This feature is still in beta.

Why use custom health checks?

  • Control traffic and restarts by configuring failure thresholds to suit your needs.
  • Define replica health with custom logic (e.g. fail after a certain number of 500s or a specific CUDA error).

By default, health checks run every 10 seconds to verify that each replica of your deployment is running successfully and can receive requests. If a health check fails for an extended period, one or both of the following actions may occur:

  • Traffic is immediately stopped from reaching the failing replica.
  • The failing replica is restarted.

The thresholds for each of these actions are configurable.

Custom health checks can be implemented in two ways:

  1. Configuring thresholds for when health check failures should stop traffic to or restart a replica.
  2. Writing custom health check logic to define how replica health is determined.

Configuring health checks

Parameters

You can customize the behavior of health checks on your deployments by setting the following parameters:

stop_traffic_threshold_seconds
integer
default:
1800

The duration that health checks must continuously fail before traffic to the failing replica is stopped.

stop_traffic_threshold_seconds must be between 30 and 1800 seconds, inclusive.

restart_check_delay_seconds
integer
default:
0

How long to wait before running health checks.

restart_check_delay_seconds must be between 0 and 1800 seconds, inclusive.

restart_threshold_seconds
integer
default:
1800

The duration that health checks must continuously fail before triggering a restart of the failing replica.

restart_threshold_seconds must be between 30 and 1800 seconds, inclusive.

The combined value of restart_check_delay_seconds and restart_threshold_seconds must not exceed 1800 seconds.

Model and custom server deployments

Configure health checks in your config.yaml.

config.yaml
runtime:
  health_checks:
    restart_check_delay_seconds: 60      # Waits 60 seconds after deployment before starting health checks
    restart_threshold_seconds: 300       # Triggers a restart if health checks fail for 5 minutes
    stop_traffic_threshold_seconds: 600  # Stops traffic if health checks fail for 10 minutes

You can also specify custom health check endpoints for custom servers. See here for more details.

Chains

Use remote_config to configure health checks for your chainlet classes.

chain.py
class CustomHealthChecks(chains.ChainletBase):
    remote_config = chains.RemoteConfig(
        options=chains.ChainletOptions(
            health_checks=truss_config.HealthChecks(
                restart_check_delay_seconds=30,     # Waits 30 seconds before starting health checks
                restart_threshold_seconds=120,      # Restart replicas after 2 minutes of failure
                stop_traffic_threshold_seconds=300, # Stop traffic after 5 minutes of failure
            )
        )
    )

Writing custom health checks

You can write custom health checks in both model deployments and chain deployments.

Custom health checks are currently not supported in development deployments.

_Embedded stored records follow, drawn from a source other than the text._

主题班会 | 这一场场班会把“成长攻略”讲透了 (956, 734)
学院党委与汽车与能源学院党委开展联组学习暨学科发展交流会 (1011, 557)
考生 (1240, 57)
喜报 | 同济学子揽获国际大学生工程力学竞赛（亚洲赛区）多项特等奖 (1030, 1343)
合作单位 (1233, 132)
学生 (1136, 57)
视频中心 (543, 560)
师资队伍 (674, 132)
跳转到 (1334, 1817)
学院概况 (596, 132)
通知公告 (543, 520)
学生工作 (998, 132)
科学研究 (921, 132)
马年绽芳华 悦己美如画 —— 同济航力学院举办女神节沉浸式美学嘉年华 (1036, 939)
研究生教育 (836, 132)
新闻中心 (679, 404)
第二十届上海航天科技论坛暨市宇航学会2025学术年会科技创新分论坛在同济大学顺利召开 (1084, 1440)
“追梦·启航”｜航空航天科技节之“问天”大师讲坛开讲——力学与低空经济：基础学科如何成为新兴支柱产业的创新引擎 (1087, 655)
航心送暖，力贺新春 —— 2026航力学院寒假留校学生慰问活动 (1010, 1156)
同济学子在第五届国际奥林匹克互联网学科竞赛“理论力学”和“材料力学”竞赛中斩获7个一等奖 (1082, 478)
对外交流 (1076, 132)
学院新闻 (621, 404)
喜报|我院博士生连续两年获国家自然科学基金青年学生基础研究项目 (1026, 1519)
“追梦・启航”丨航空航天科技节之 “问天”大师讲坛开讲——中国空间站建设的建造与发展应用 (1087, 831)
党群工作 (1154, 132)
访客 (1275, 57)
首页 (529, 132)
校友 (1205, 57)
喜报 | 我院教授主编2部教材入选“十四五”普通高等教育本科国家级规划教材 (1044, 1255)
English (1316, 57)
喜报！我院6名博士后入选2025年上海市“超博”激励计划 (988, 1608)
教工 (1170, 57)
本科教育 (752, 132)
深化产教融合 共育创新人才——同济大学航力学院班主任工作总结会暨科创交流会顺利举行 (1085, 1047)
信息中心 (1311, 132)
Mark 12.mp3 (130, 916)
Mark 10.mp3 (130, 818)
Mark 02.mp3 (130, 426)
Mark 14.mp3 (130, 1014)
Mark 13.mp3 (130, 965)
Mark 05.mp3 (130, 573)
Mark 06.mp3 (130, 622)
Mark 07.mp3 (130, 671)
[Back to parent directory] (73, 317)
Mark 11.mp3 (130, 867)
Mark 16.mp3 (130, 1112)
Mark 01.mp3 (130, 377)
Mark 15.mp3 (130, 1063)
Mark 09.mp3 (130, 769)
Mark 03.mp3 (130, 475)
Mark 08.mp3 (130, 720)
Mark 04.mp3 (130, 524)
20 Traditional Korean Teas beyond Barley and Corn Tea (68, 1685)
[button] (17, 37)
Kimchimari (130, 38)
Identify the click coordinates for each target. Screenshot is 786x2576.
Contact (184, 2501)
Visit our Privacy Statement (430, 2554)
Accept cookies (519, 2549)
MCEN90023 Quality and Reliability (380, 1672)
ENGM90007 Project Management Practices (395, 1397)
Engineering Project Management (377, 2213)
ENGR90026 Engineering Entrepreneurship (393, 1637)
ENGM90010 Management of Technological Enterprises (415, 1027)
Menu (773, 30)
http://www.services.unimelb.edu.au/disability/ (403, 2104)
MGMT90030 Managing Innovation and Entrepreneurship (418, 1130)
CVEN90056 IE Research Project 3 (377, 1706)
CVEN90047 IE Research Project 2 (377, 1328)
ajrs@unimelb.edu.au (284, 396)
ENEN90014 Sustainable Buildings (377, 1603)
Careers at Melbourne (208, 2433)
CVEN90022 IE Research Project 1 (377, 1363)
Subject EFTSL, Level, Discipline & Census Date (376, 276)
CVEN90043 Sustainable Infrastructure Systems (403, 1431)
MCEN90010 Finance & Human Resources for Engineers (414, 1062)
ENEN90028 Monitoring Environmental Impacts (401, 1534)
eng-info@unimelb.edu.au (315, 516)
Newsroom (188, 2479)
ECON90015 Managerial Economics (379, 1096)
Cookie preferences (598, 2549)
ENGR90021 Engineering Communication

Custom health checks in models

model.py
class Model:
    def is_healthy(self) -> bool:
        # Add custom health check logic for your model here
		pass

Custom health checks in chains

Health checks can be customized for each chainlet in your chain.

chain.py
@chains.mark_entrypoint
class CustomHealthChecks(chains.ChainletBase):
    def is_healthy(self) -> bool:
        # Add custom health check logic for your chainlet here
        pass

Health checks in action

Identifying 5xx errors

You might create a custom health check to identify 5xx errors like the following:

model.py
class Model:
    def __init__(self):
        ...
        self._is_healthy = True

    def load(self):
        ...
        # Set the model to healthy once loading is complete
        self._is_healthy = True

    def is_healthy(self):
        return self._is_healthy

    def predict(self, input):
        try:
            # Perform inference
            ...
        except Some5xxError:
            self._is_healthy = False
            raise

Custom health check failures are indicated by the following log:

Example health check failure log line
Jan 27 10:36:03pm md2pg Health check failed.

Deployment restarts due to health check failures are indicated by the following log:

Example restart log line
Jan 27 12:02:47pm zgbmb Model terminated unexpectedly. Exit code: 0, reason: Completed, restart count: 1

FAQs

Is there a rule of thumb for configuring thresholds for stopping traffic and restarting?

It depends on your health check implementation. If your health check relies on conditions that only change during inference (e.g., _is_healthy is set in predict), restarting before stopping traffic is generally better, as it allows recovery without disrupting traffic.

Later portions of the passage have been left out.